TEXT EXTRACT ▸
< Reading & Writing XML 2 | Main | Reading & Writing XML 4 >


 

 

Reading and Writing XML 3

 

 

What we have in this page?

 

  1. Verifying Well-Formed XML

  2. Handling Attributes

  3. Parsing XML with Validation

 

 

Verifying Well-Formed XML

 

XML that is correctly constructed is called well-formed XML, which means that elements will be correctly nested and that every element tag will have a matching end element tag. If the XmlTextReader encounters badly formed XML, it will throw an XmlException to tell you what it thinks is wrong. As with all parsing errors, the place where it’s reported might be some distance from the real site of the error.

 

Handling Attributes

 

XML elements can include attributes, which consist of name/value pairs and are always string data. In the sample XML file, the volcano element has a name attribute, and the height element has value and unit attributes.

 

10.     To process the attributes on an element, add code to the Element case in the switch statement so that it looks like this:

case XmlNodeType::Element:

   Console::WriteLine(L"-> Element node, name={0}", rdr->Name);

   if (rdr->AttributeCount > 0)

   {

         Console::Write("  ");

         while (rdr->MoveToNextAttribute())

         Console::Write(" {0}={1}", rdr->Name, rdr->Value);

         Console::WriteLine();

   }

   break;

The AttributeCount property will tell you how many attributes an element has, and the MoveToNextAttribute method will let you iterate over the collection of elements, each of which has a name and a value. Alternatively, you can use the MoveToAttribute function to position the reader on a particular attribute by specifying either a name or a zero-based index. Attributes are read along with the element node that they’re part of. When reading attributes, you can use the MoveToElement method to position the reader back to the parent element.

GIVEN INFORMATION ▸
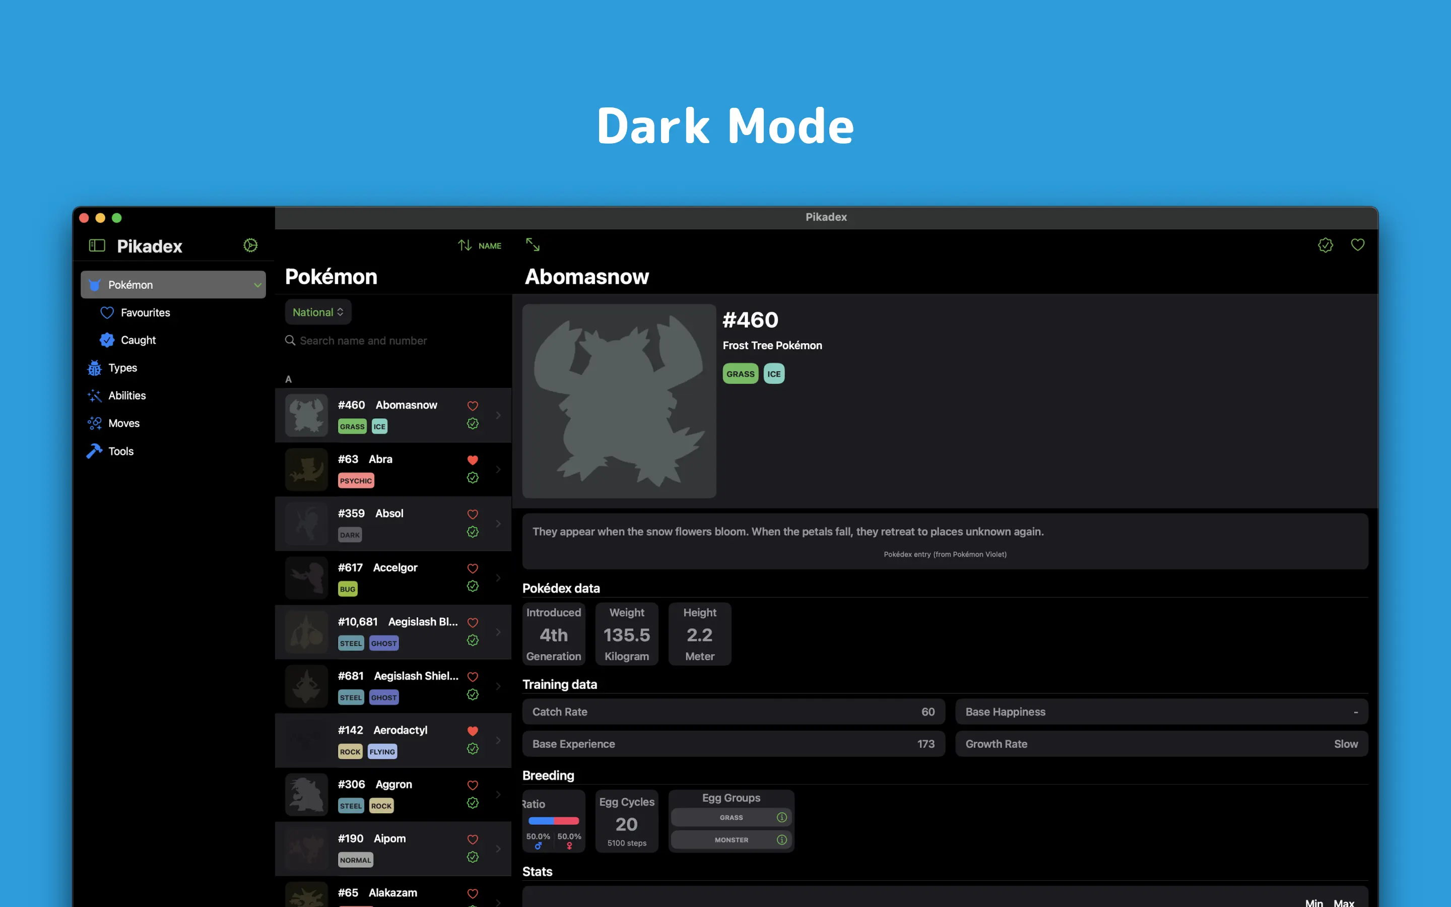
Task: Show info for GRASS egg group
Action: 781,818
* * *
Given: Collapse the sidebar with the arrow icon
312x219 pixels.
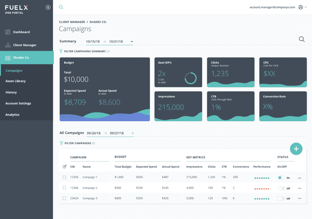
==
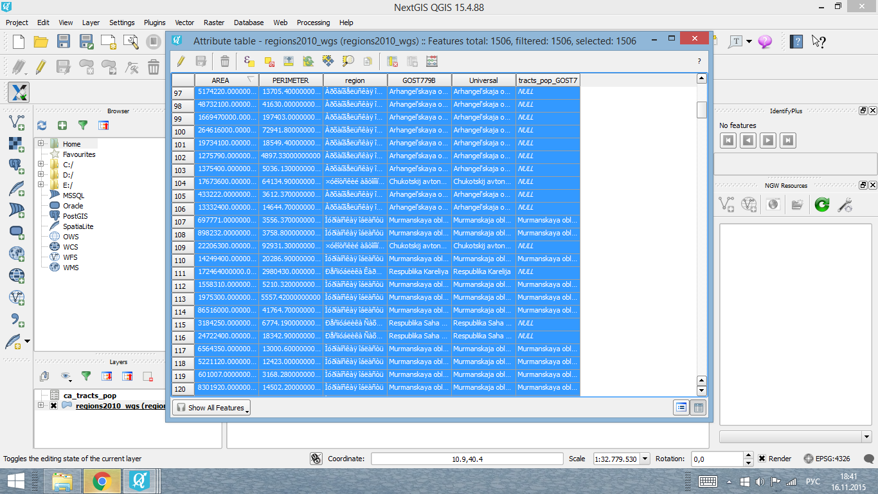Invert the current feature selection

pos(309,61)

EXERCISE TASKS ▸
• A. Using the text on reading and writing XML, decide whether each statement agrees with it: (i) XmlTextReader throws an XmlException when it meets badly formed XML; (ii) XML attributes can hold either numeric or string data; (iii) MoveToAttribute can position the reader on an attribute only by its name. Give yes or no for each, and quote the deciding words.
• B. Carry on with the tutorial on reading and writing XML, starting after its final sentence.

SOLVED TASKS ▸
• A.
(i) Yes: "If the XmlTextReader encounters badly formed XML, it will throw an XmlException to tell you what it thinks is wrong."
(ii) No: "XML elements can include attributes, which consist of name/value pairs and are always string data."
(iii) No: "you can use the MoveToAttribute function to position the reader on a particular attribute by specifying either a name or a zero-based index."

• B.
 

11.     When you run the code, you should see output similar to this for nodes that have attributes:

-> Element node, name=height

   value=3794 unit=m

 

 

XmlTextReader program output example with name and value attributes

 

Parsing XML with Validation

 

XML documents can be checked for validity in a number of ways, and the XmlValidatingReader lets you validate XML using the three most common standards:

  1. DTDs.

  2. W3C schemas.

  3. XDR schemas.

XmlValidatingReader has the same set of methods and properties as XmlTextReader, with a few additional properties to support validation, which are listed in the following table. However this class already obsolete in .NET 2.0. Expect compiler warning when using this class.

 

Property

Description

CanResolveEntity

Returns a value indicating whether this reader can resolve entities. XmlValidatingReader always returns true.

Depth

Gets the depth of the current node in the XML document.

EntityHandling

Specifies the type of entity handling: whether to expand all entities (the default) or expand character entities and return general entities as nodes.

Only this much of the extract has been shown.